__DIRECTIONS__. Start at the line that contains "This screenshot has" in the listing below and extract every line through the last, exactly; leave pictures out.

__INFORMATION SHOWN__.
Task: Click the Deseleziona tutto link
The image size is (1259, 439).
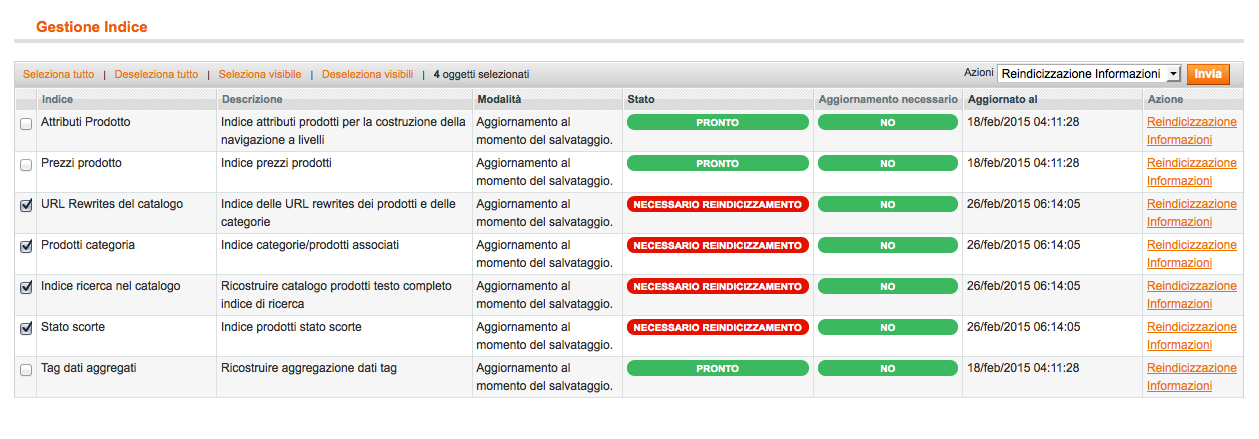Action: [x=156, y=74]
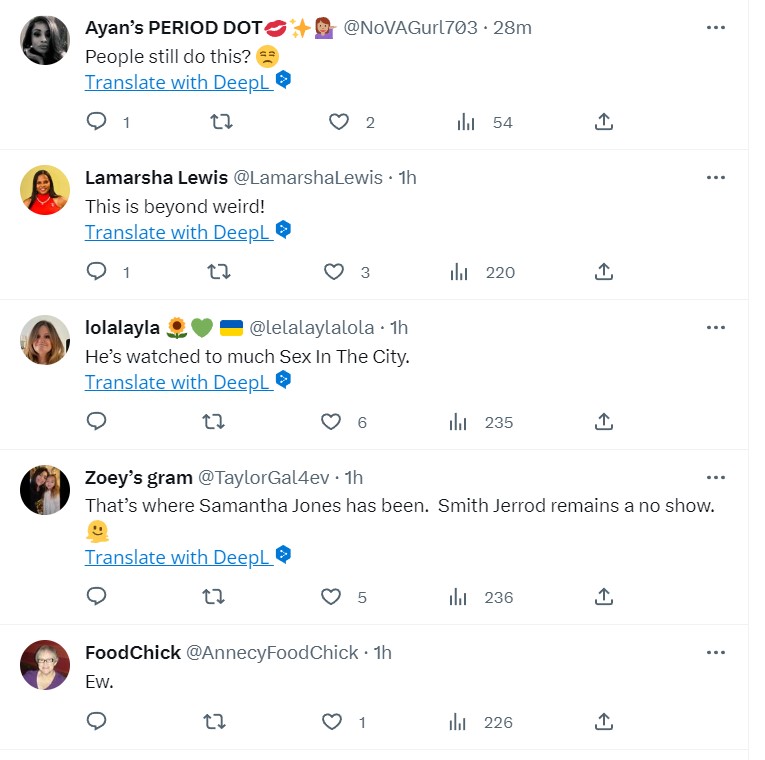Screen dimensions: 765x760
Task: Retweet Lamarsha Lewis's "beyond weird" tweet
Action: pyautogui.click(x=217, y=272)
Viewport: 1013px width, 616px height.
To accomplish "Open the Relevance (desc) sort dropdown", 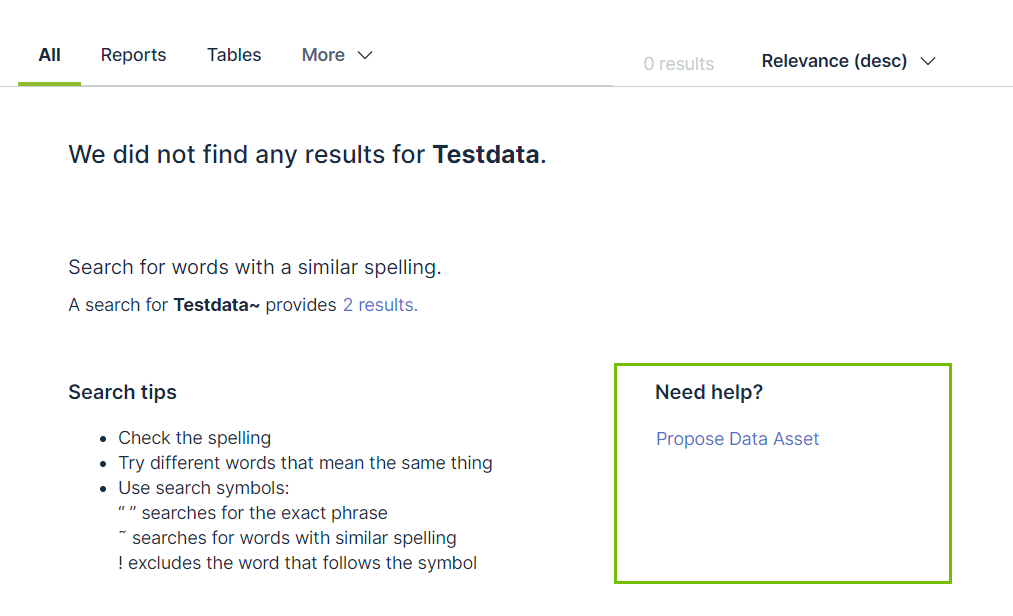I will (x=834, y=61).
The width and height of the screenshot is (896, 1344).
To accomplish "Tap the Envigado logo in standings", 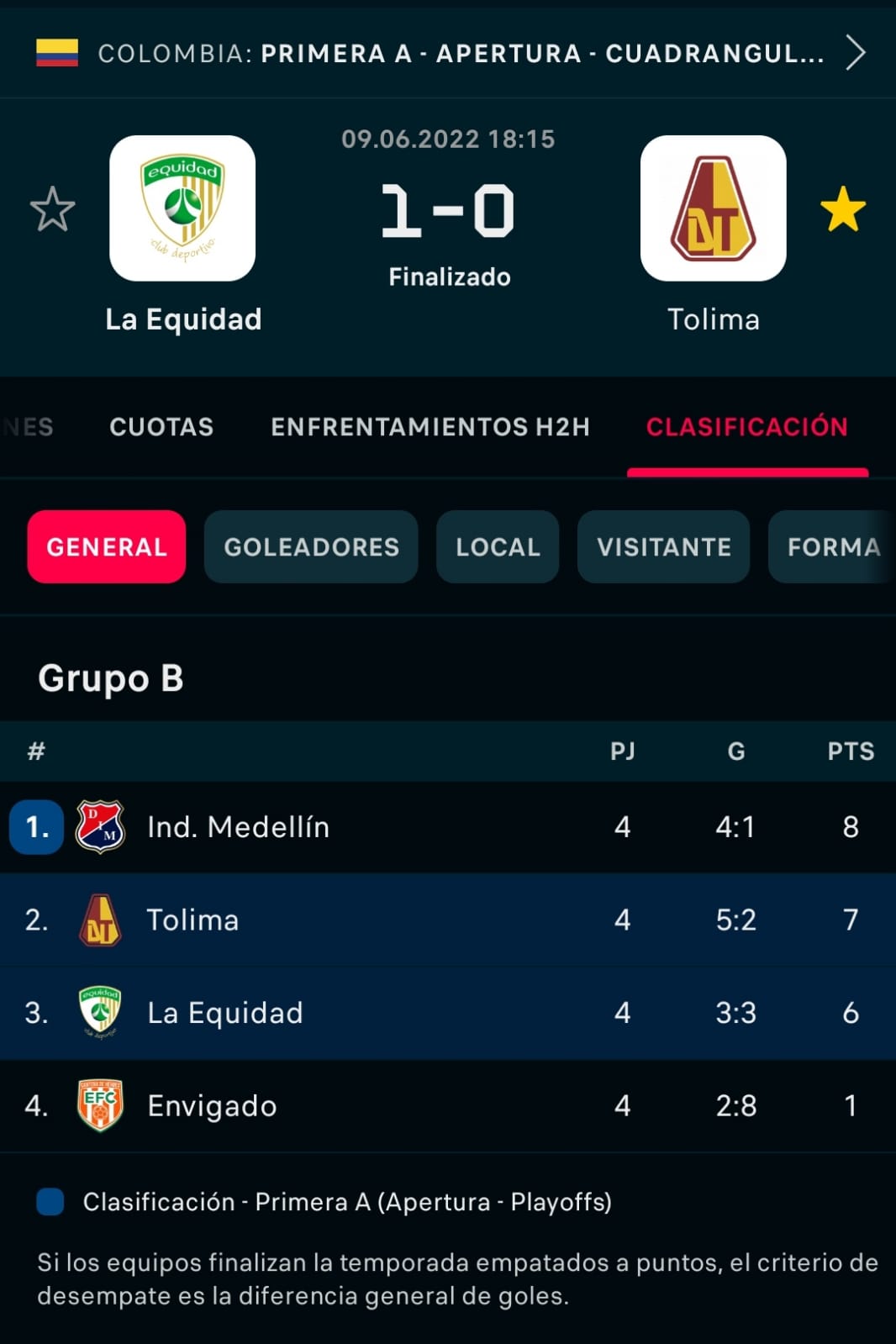I will pos(101,1105).
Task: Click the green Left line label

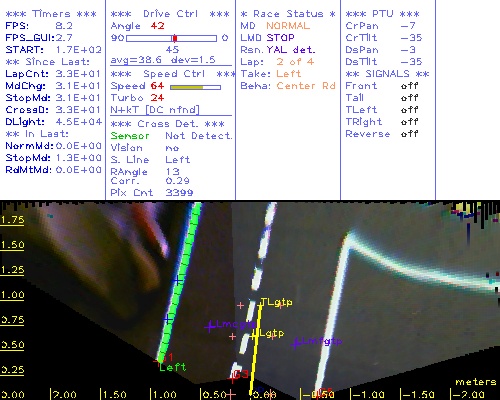Action: pyautogui.click(x=172, y=367)
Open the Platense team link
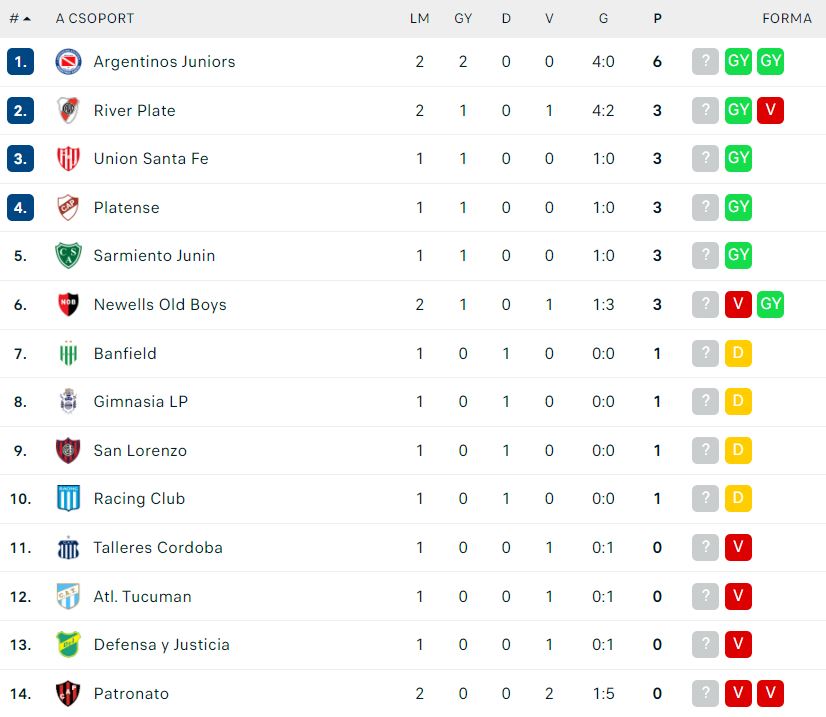826x717 pixels. pos(126,207)
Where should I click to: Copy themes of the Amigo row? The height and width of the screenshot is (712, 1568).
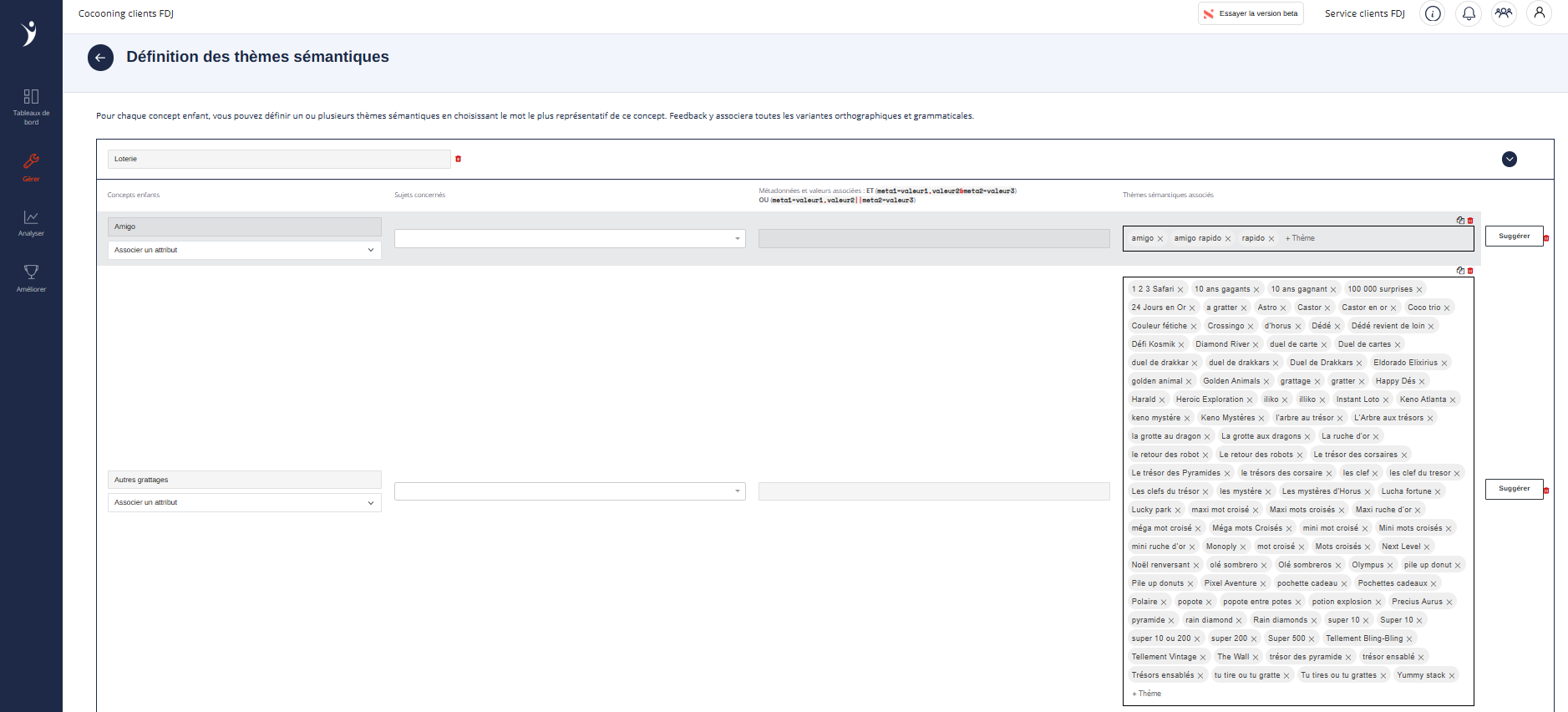point(1460,221)
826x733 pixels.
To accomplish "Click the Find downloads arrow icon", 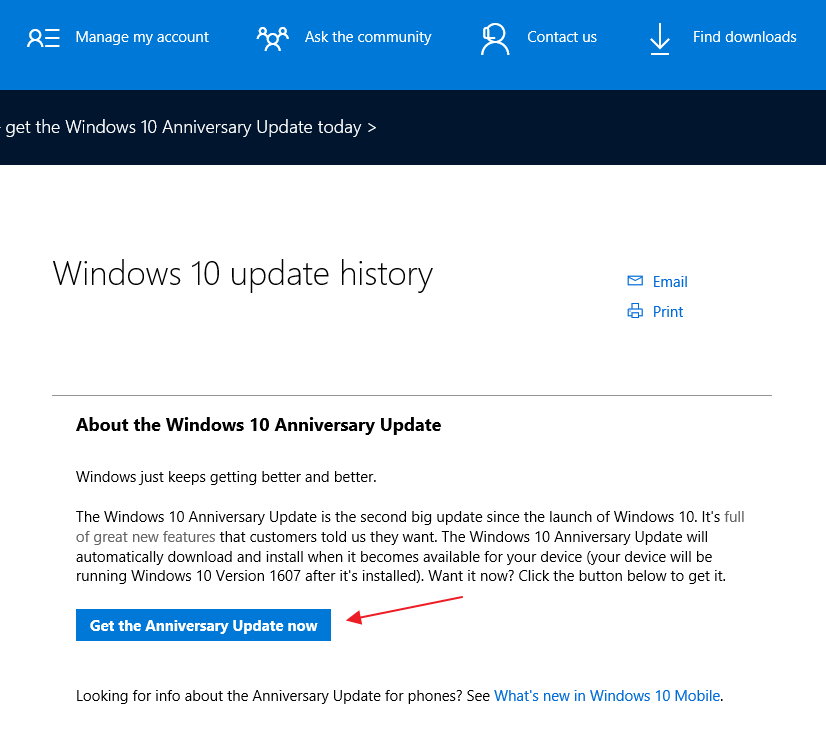I will click(660, 38).
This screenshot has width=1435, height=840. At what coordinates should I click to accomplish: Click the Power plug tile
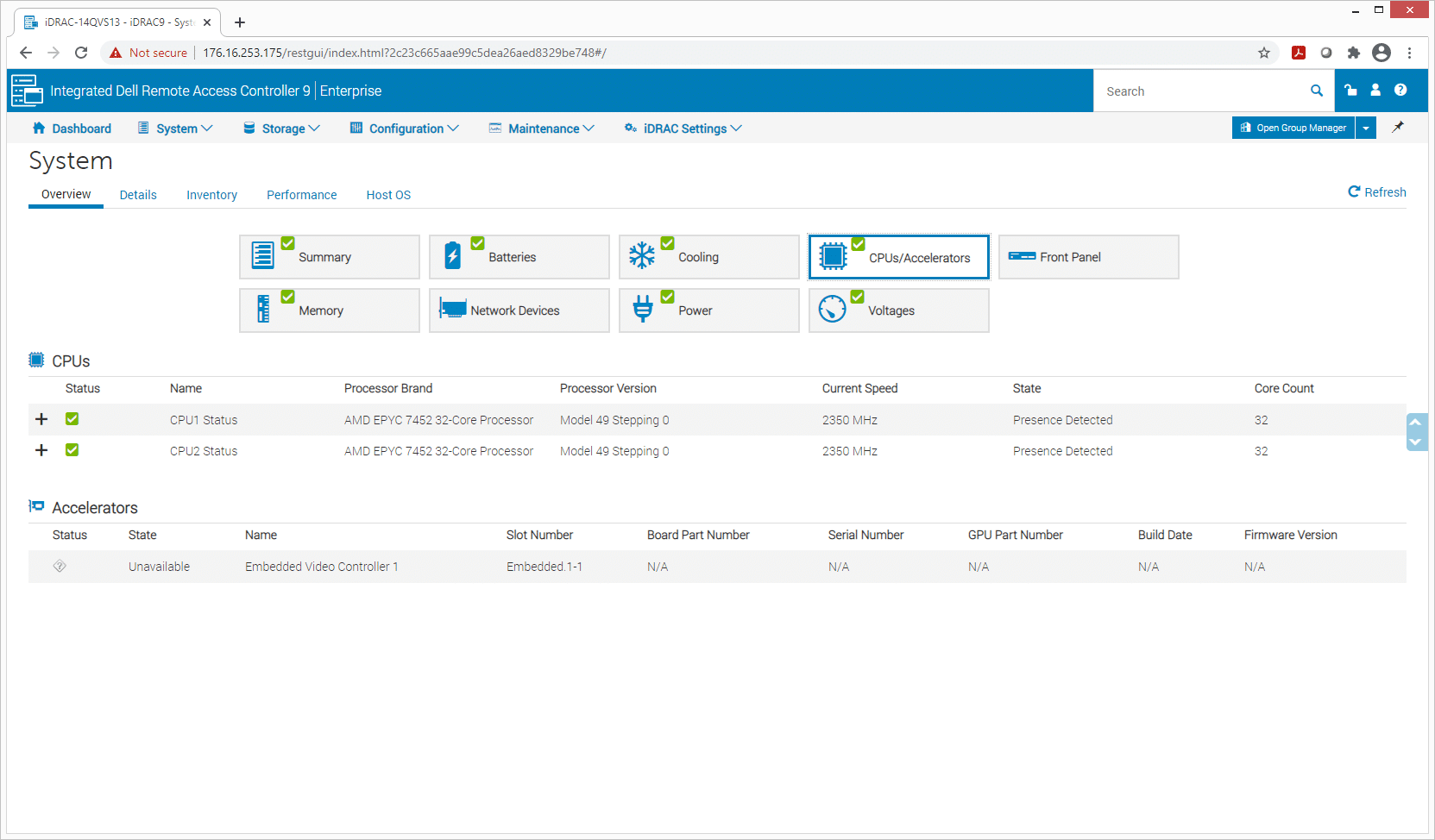709,310
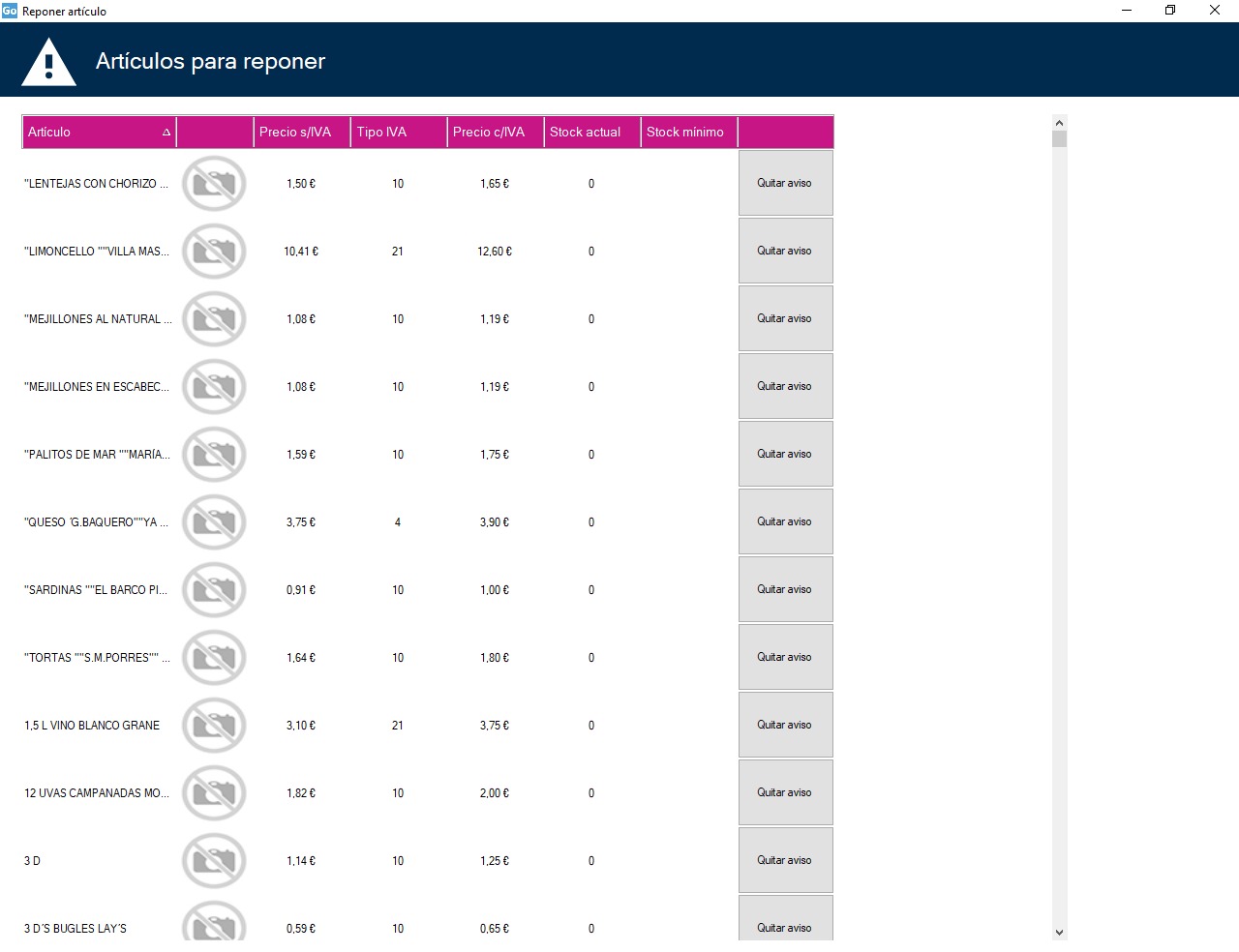Screen dimensions: 1239x952
Task: Click the Tipo IVA column header
Action: 398,133
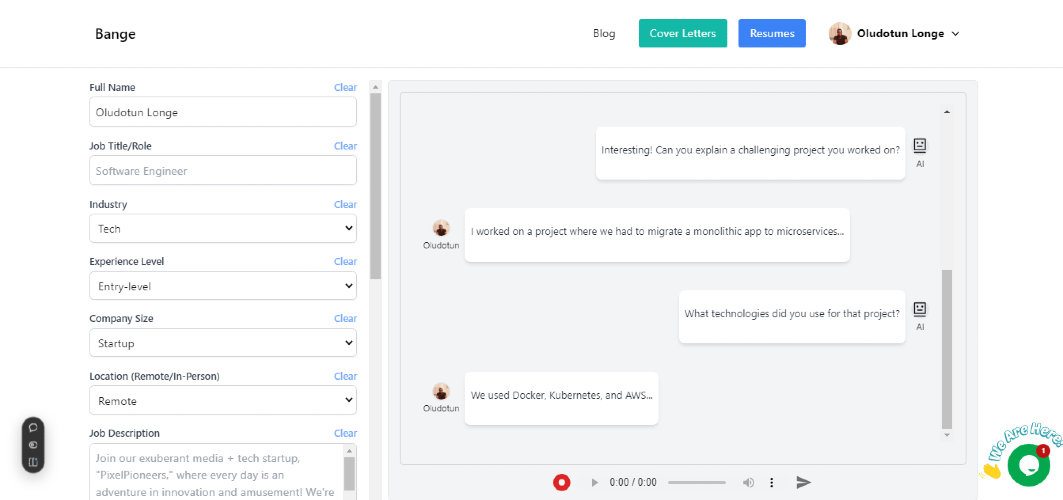Open the Resumes section
Screen dimensions: 1063x500
coord(772,33)
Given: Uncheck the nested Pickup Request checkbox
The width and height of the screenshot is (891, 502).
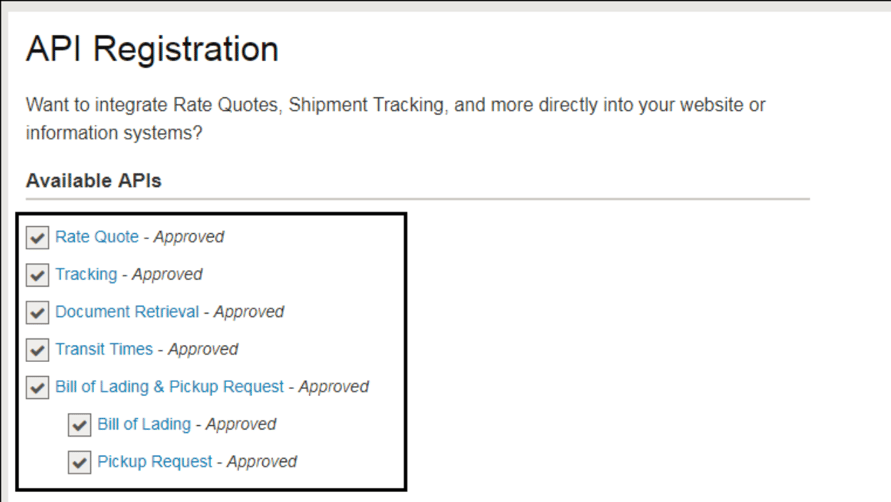Looking at the screenshot, I should click(x=80, y=462).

__ANSWER TO THE EXERCISE__.
This screenshot has width=1435, height=840. At what coordinates should I click to accomplish: Click the Power plug tile
709,310
Screen dimensions: 1239x952
Task: Click the Tipo IVA column header
Action: 398,133
Open the Resumes section
Screen dimensions: 1063x500
coord(772,33)
Given: Uncheck the nested Pickup Request checkbox
The width and height of the screenshot is (891, 502).
Looking at the screenshot, I should click(x=80, y=462).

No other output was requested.